S. didn’t like the study.
The most dangerous and most erroneous assumption is that somehow the use of child pornography acts as some kind of surrogate for actual abuse of a child. Most emerging literature and research on this subject points to a different reality: the use of child pornography doesn’t diminish the erotic connection between the sexual coercion of a child and sexual gratification—it enhances it. This makes sense. The more one solidifies the connection (through masturbation and fantasy, for example) between sexual gratification, the more it becomes an entrenched part of someone’s sexual identity.

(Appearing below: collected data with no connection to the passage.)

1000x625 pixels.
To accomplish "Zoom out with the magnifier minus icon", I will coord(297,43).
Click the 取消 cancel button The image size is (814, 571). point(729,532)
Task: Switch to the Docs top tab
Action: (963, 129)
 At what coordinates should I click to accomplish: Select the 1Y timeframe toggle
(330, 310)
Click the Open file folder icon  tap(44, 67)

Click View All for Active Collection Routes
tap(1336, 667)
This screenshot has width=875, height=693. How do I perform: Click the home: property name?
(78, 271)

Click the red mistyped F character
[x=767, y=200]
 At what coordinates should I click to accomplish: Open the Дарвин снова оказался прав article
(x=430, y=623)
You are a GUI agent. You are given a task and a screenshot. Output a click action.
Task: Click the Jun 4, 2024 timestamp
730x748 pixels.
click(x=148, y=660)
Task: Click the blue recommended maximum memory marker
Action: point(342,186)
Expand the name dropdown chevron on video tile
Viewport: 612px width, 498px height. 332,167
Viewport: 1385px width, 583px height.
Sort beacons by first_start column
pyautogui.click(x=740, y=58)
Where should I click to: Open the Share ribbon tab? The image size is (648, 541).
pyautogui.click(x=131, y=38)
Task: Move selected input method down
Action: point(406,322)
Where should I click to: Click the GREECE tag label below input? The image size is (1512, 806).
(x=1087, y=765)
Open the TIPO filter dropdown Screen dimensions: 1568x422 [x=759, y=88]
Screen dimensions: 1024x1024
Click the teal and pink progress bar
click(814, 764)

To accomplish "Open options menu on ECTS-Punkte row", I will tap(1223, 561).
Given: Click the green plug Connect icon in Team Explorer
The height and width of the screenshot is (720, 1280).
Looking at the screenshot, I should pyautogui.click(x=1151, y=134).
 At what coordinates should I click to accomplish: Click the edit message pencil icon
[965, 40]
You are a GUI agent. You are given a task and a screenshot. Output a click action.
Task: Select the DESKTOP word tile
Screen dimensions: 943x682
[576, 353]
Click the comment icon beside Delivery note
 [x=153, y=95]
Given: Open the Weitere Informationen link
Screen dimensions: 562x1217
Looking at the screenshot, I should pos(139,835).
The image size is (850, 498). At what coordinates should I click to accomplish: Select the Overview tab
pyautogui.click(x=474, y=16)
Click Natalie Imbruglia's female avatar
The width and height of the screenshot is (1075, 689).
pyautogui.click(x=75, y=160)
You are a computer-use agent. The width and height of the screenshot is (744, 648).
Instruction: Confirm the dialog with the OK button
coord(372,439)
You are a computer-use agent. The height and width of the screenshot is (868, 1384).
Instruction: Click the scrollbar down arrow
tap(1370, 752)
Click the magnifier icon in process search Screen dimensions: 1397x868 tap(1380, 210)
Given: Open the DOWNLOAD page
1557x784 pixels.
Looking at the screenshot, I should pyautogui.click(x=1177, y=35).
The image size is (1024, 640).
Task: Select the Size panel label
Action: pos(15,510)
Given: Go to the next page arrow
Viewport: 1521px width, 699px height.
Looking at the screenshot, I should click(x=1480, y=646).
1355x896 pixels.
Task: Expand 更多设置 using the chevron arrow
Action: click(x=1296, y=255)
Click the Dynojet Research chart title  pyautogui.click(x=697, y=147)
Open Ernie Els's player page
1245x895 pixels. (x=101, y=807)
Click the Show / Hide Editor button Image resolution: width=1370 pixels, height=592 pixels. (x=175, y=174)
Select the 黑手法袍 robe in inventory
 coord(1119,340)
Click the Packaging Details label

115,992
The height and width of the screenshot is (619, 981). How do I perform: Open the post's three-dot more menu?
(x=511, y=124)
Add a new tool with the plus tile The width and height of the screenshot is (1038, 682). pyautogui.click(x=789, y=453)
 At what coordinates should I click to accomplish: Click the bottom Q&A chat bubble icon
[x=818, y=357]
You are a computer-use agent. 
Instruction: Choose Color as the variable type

Once there was a notion that individuals who used child pornography did only that—passively viewed it. Their crimes were characterized as “hands-off” (meaning they never actually touched children). There are more than a few recent studies that have found many consumers of this kind of pornography are actually “hands-on” offenders with actual, in-person victims for whom their lives are irrevocably changed.
Scootah took to the piece in a different way, trying to determine what actually constitutes child pornography. He mentioned the issue of CDs filled with stock photos of children coming through customs. Sure, they were regular advertising-type photos that parents signed their children up for, but should they be confiscated because of the (supposedly devious) intentions behind them? He wrote:
But creepy as it is, the kids involved are just child models. The investigation shows no indication that they were involved in anything other than modeling clothes for K-mart catalogs—their parents were present for the photography, the photographers are reputable and not involved in anything dodgy apart from supplying stock photos to retailers, and the kids show no signs of abuse. The pictures aren’t illegal—and it’s only their implied usage that’s creepy. Should customs be blocking the imports? Should the distributors be arrested? Should the purchasers be investigated?
If I believed that the pictures would genuinely work to reduce harm to even a single child—I’d say whatever. But I know that watching porn certainly doesn’t reduce my inclination to be intimate with my (consenting, adult) partners.
Thanks to S. and Scootah for taking part in the discussion. We’ll be handing out a Good Comment of the Day award at the end of every weekday, and you—yes, you—could be next!
























Woo! E-Celebrity FTW!
If I believed that the pictures would genuinely work to reduce harm to even a single child—I’d say whatever. But I know that watching porn certainly doesn’t reduce my inclination to be intimate with my (consenting, adult) partners.
Well that’s wrong. Studies show with the increased availability of harder core porn, men are spending more time jacking it to pics and less time having real-life sex. Porn skews peoples’ sense of normal sexuality.